- Requirement A:
Return the part of the Rwanda travel journal starting with "An important aside." and going on through "layer of reality.", copied word for word.
- Requirement B:
According to the Rwanda travel journal, what has the President guaranteed each family?
- Requirement C:
Continue the Rwanda travel journal from where it stops.

- Text under study:
____________

My favorite photo from ‘field trip’… bird with Lake Kivu as background.
The Rwandan countryside is a bucolic paradise with endless banana plantations and the tiny garden plots and small houses nestled among them. Slick goats tied all along the roadsides munch away and the country people go to and fro along the highway to school, from the store, maybe just visiting the neighbor or for a church gathering or village meeting. It is most picturesque. Of course it is not paradise inside those small concrete or mud houses where there is no heat or lights for the most part, and people are living on pretty meager rations. Still, from what everyone says, life has vastly improved even away from the bustle of Kigali. The President has guaranteed each family a cow and peace reigns. So it’s good to ride along enjoying the view and not feeling like you’re on a third-world poverty tour.
An important aside. Our driver Yasin was a font of historical and current knowledge which makes all the difference on a trip like this. No matter how much we read or take in at the Memorial, hearing the history through someone intimately involved adds another layer of reality.
Morning—off to Kibuye to visit One Acre Fund where lovely friends Val and Jon’s brother-in-law worked and made introductions for Steven to visit. As mentioned sometime I’m sure, this trip is Steven’s graduation present from family and as a new business econ grad he is searching for what worthwhile things to do with his life before he joins the new plutocracy and doesn’t give a damn anymore. So One Acre Fund is a very worthwhile NGO working with the farmers of Rwanda and several other African countries. We spent some time with gracious and enjoyably informative staff member, Rachel, touring and asking questions and listening. What a pleasure to see this international cast of youthful characters who all actually have chosen to do something good for the world. Gives one hope.
Then over to Lake Kivu, the divide between Rwanda and the Congo/DRC, for a late lunch. And three hours home to Kigali.

____________

- Data listing:
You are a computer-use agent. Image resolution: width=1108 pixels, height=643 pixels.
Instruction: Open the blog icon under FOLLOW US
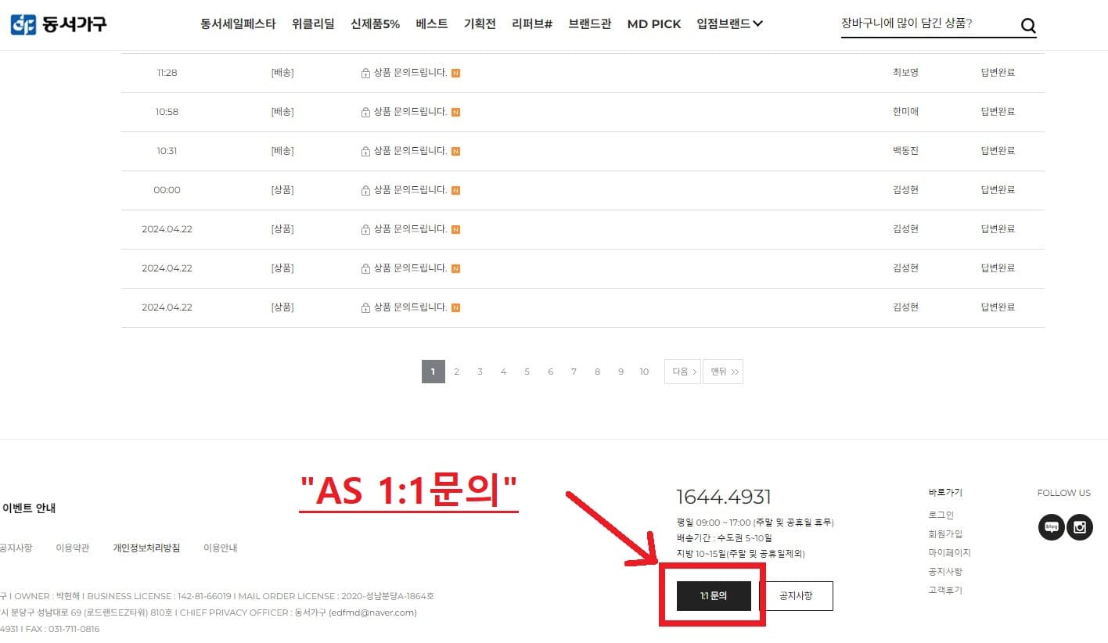pos(1051,527)
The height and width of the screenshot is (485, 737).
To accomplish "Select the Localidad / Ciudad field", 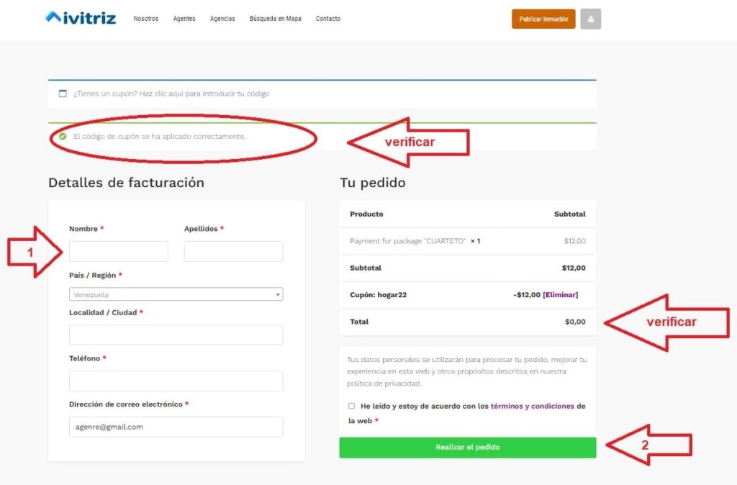I will point(176,335).
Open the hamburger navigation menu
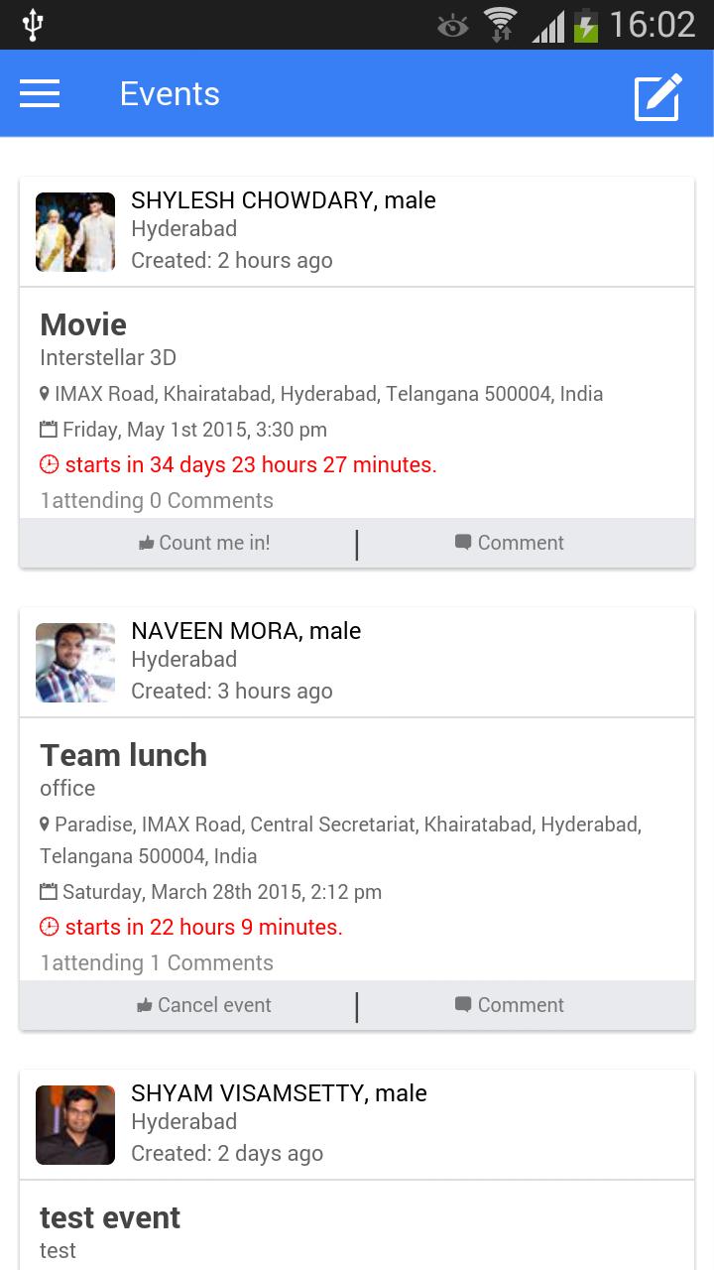Screen dimensions: 714x1270 tap(40, 94)
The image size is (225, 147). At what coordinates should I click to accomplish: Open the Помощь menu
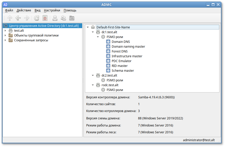pyautogui.click(x=70, y=10)
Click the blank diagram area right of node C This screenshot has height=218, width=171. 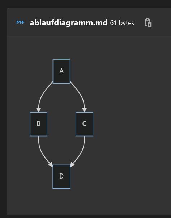131,124
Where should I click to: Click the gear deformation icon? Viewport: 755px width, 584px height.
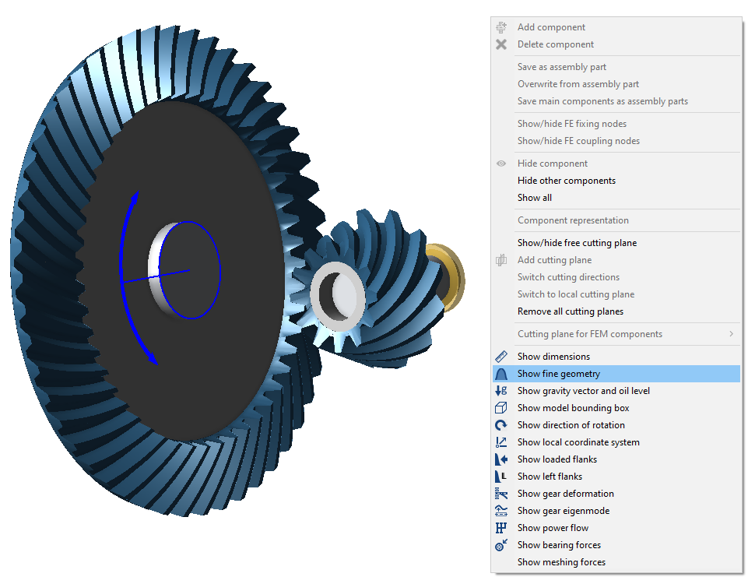(x=501, y=494)
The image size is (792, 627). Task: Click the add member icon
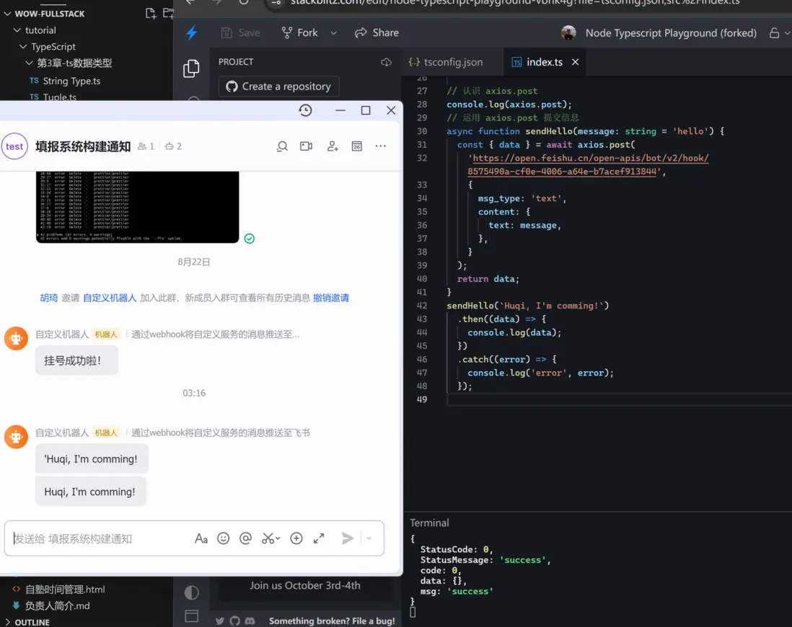pos(332,146)
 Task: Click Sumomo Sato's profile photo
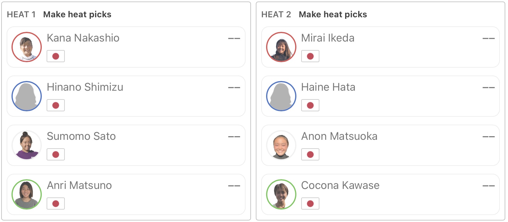[x=27, y=145]
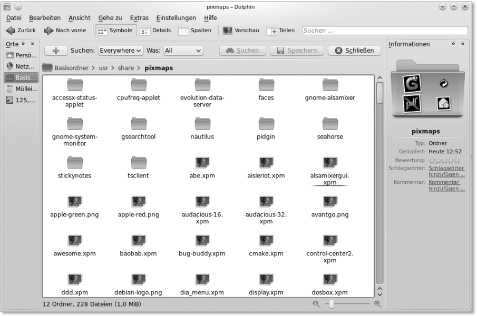Screen dimensions: 477x316
Task: Click the Schließen button
Action: click(x=354, y=51)
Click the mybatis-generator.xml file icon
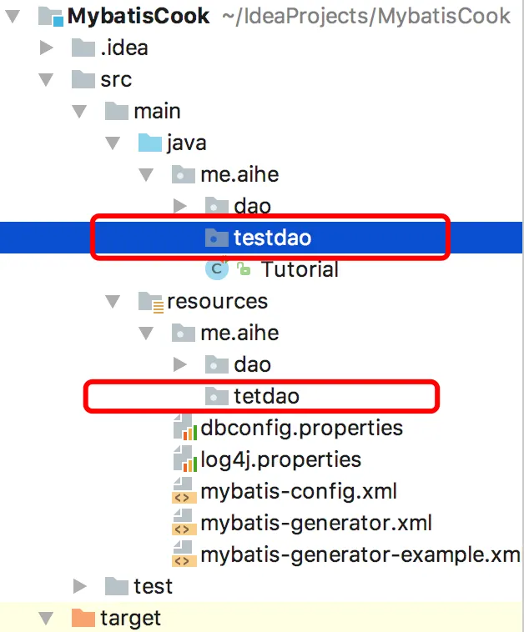The height and width of the screenshot is (632, 524). click(x=184, y=523)

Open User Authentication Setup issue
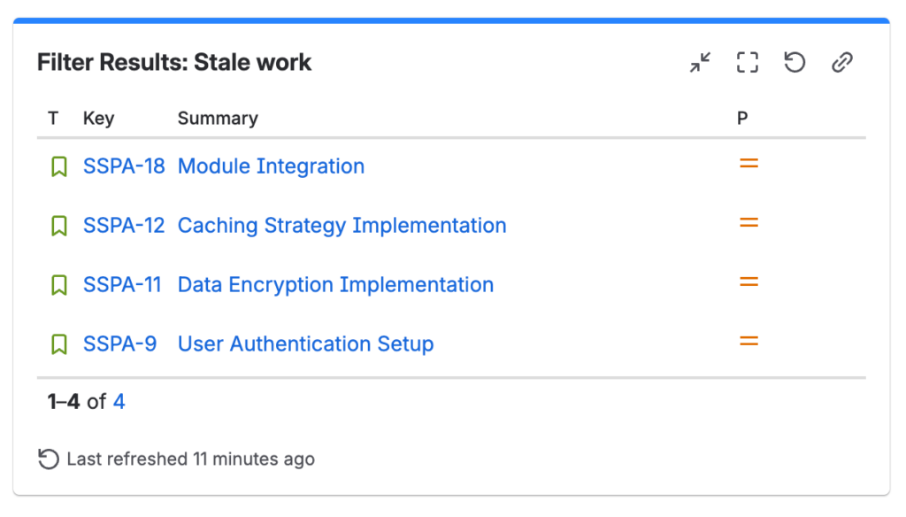[305, 344]
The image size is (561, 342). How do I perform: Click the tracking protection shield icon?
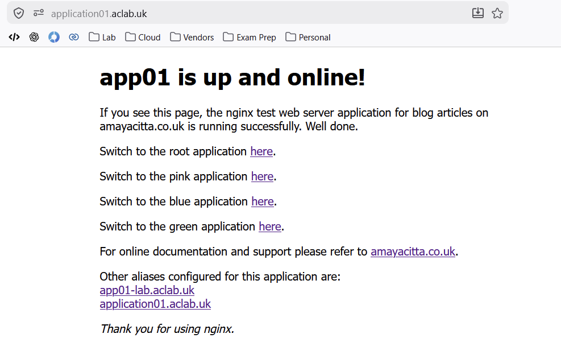click(x=19, y=13)
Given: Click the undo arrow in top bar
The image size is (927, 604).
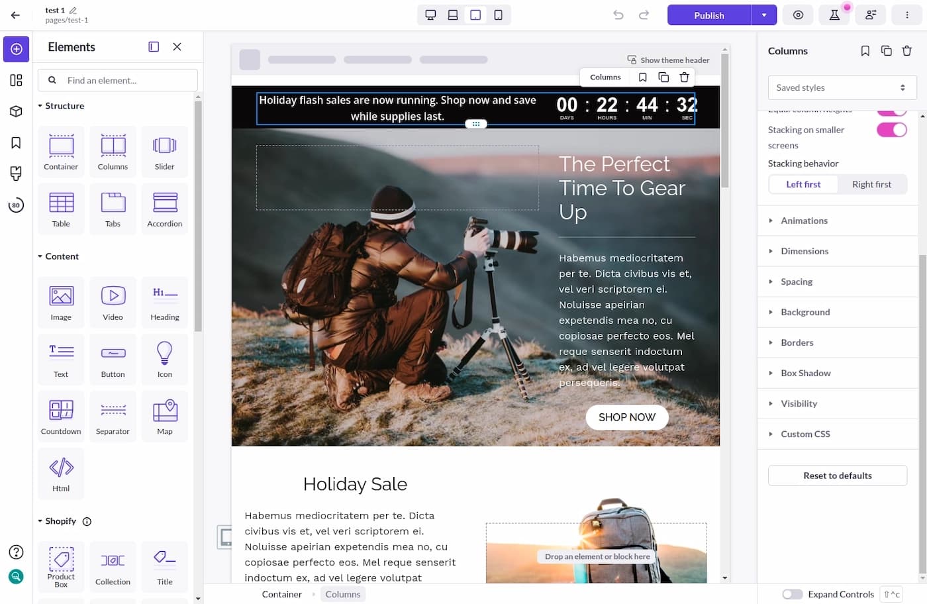Looking at the screenshot, I should click(618, 15).
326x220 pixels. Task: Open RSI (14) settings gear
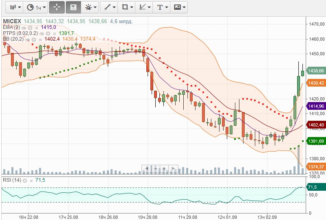25,180
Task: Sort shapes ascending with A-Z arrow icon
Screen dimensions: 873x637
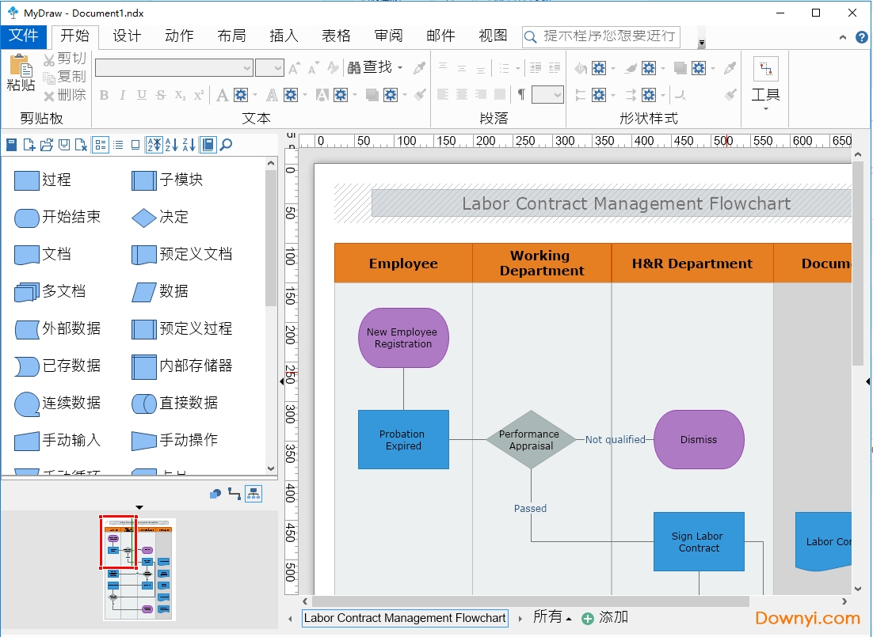Action: pyautogui.click(x=171, y=145)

____________

- Response area A:
An important aside. Our driver Yasin was a font of historical and current knowledge which makes all the difference on a trip like this. No matter how much we read or take in at the Memorial, hearing the history through someone intimately involved adds another layer of reality.

- Response area B:
A cow.

- Response area C:
The one reminder of the recent past was stopping at the site of a church that had been considered a sanctuary by the locals as the genocide began but it seems their priest was a Hutu or in any case not a godly person. He ordered a bulldozer in to destroy the church with the people locked inside and, assisted by explosives, slaughtered them all. The driver is in prison and the priest was apparently tried and charged in the international tribunal on Rwandan war crimes.
It was the kind of day for which one travels—to learn and to look and to love life as it happens out here in the world.
Great report and good to read your accompanying young folks are learning about ecology in this part of the world around Lake Kivu…. where water is such a golden asset! Maybe a destination for my niece Caroline who is looking for a year long humanitarian experience abroad after having studied 2 years ergonomics at the university in Lyon,,it would give me the opportunity to try and visit Rwanda instead of just spending a night or two as a flight attendant in the distant past!
Yes, it does look bucolic. You just wonder how things could have gone so out of control that neighbor would kill neighbor. So this priest who help to murder so many was doing so at the calling of god? or perhaps he was just NUTS! Looks quite beautiful in the country and I wish those people well.